- **The problem**
Would you please reproduce all the entries word for word, minus the pictures?

- **Dataset content**
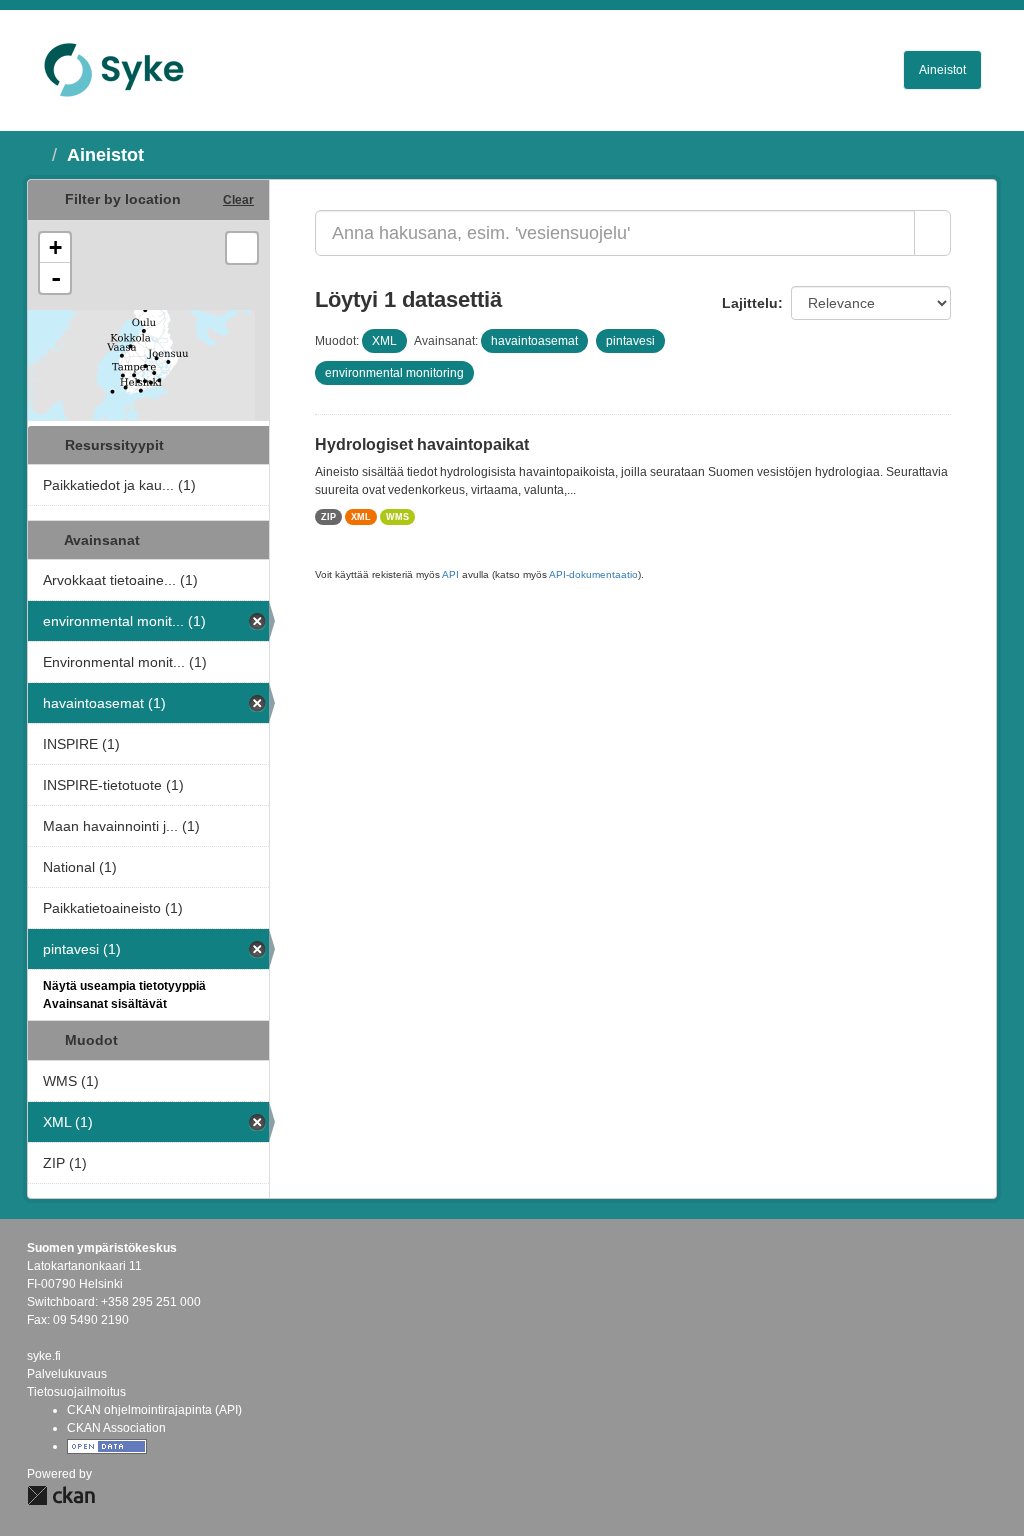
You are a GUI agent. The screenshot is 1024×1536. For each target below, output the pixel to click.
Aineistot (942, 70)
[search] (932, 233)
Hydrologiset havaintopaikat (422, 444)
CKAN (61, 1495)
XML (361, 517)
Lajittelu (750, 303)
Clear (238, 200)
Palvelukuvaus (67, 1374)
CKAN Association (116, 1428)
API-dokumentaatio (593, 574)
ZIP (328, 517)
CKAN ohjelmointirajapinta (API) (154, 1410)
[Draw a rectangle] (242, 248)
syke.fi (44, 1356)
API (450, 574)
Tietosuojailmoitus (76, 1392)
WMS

- **Answer area**
You are a GUI agent. The screenshot is 1024×1536. For each target below, output the pixel to click.
Aineistot (942, 70)
[search] (932, 233)
Hydrologiset havaintopaikat (422, 444)
CKAN (61, 1495)
XML (361, 517)
Lajittelu (750, 303)
Clear (238, 200)
Palvelukuvaus (67, 1374)
CKAN Association (116, 1428)
API-dokumentaatio (593, 574)
ZIP (328, 517)
CKAN ohjelmointirajapinta (API) (154, 1410)
[Draw a rectangle] (242, 248)
syke.fi (44, 1356)
API (450, 574)
Tietosuojailmoitus (76, 1392)
WMS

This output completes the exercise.